Lubbock Adviser Fined $40,000 for Failing to Supervise Accounts

Lubbock investment adviser Lowell & Company Inc. paid a $40,000 fine to the State of Texas for failing to supervise a representative who nearly wiped out the assets in two client accounts by holding onto an exchange-traded fund designed for short-term trading.

Besides the fine, the Aug. 2 Disciplinary Order entered by Texas Securities Commissioner Travis J. Iles reprimanded the firm. William H. Lowell is president of the firm.

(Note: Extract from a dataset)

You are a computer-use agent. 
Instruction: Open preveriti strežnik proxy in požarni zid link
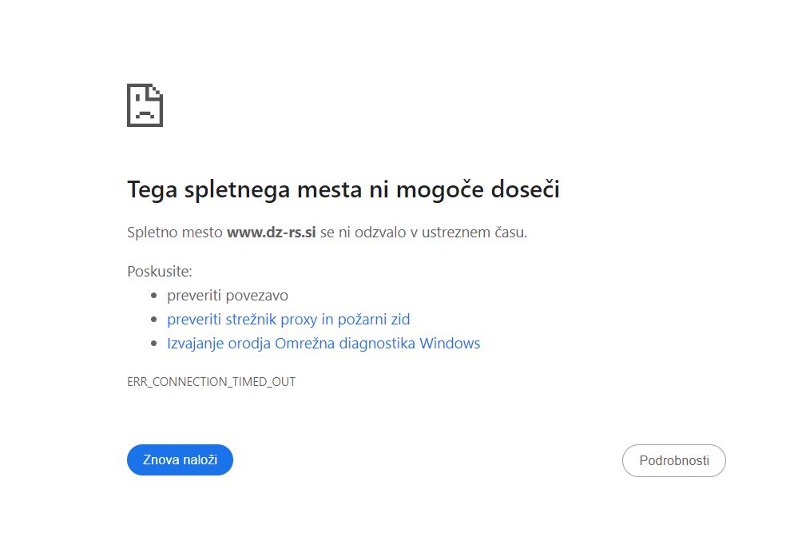tap(288, 319)
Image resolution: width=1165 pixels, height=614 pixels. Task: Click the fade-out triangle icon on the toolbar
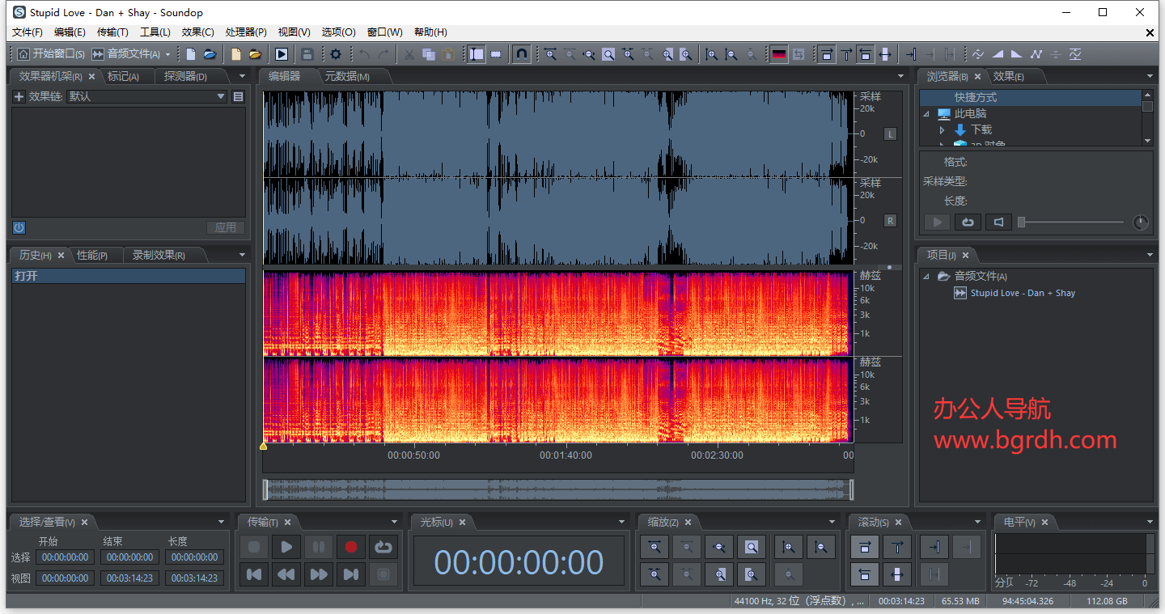1017,54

Lowell & Co. violated its supervisory procedures by not reviewing the monthly account statements for the discretionary accounts managed by Jody Bowers, an investment adviser representative for the firm. Bowers has not been registered with the Securities Commissioner in any capacity since June 2018.

In two discretionary accounts for clients, Bowers was buying and selling shares of the Proshares Ultra VIX Short-Term Futures ETF, a leveraged fund.

Leveraged ETFs use financial derivatives and debt to magnify the returns of an underlying index.

The UVXY fund seeks to profit by capitalizing on volatility in the S&P 500 Index, which tracks the performance of 500 widely held large U.S. companies across the major sectors of the economy. The UVXY benefits when the S&P 500 index declines.

Although the prospectus for the UVXY states it is “intended for short-term use” and requires almost daily monitoring, Bowers held the fund in one client’s account for 987 days and sold the shares for a 93% loss.

In a second client’s account, Bowers held the UXVY for 356 days and lost 98% of the account’s value.

The firm failed to enforce its written supervisory procedures because neither William Lowell nor other supervisory personnel reviewed the monthly statements for discretionary accounts like the two accounts Bowers managed.

If the firm had reviewed the accounts monthly, it could have determined the UXVY was being held for longer than recommended and was causing losses in the two accounts.

NASAA Highlights Risks of Leveraged Exchange Traded Funds

The complexity and risk in leveraged and inverse ETFs “pose a great risk to investors,” according to a July 31 report by the North American Securities Administrators Association (NASAA). The report recommends tailored supervisory practices for broker-dealer firms that allow the sale of leveraged ETFs, but the report provides useful guidance for anyone registered to sell these types of ETFs.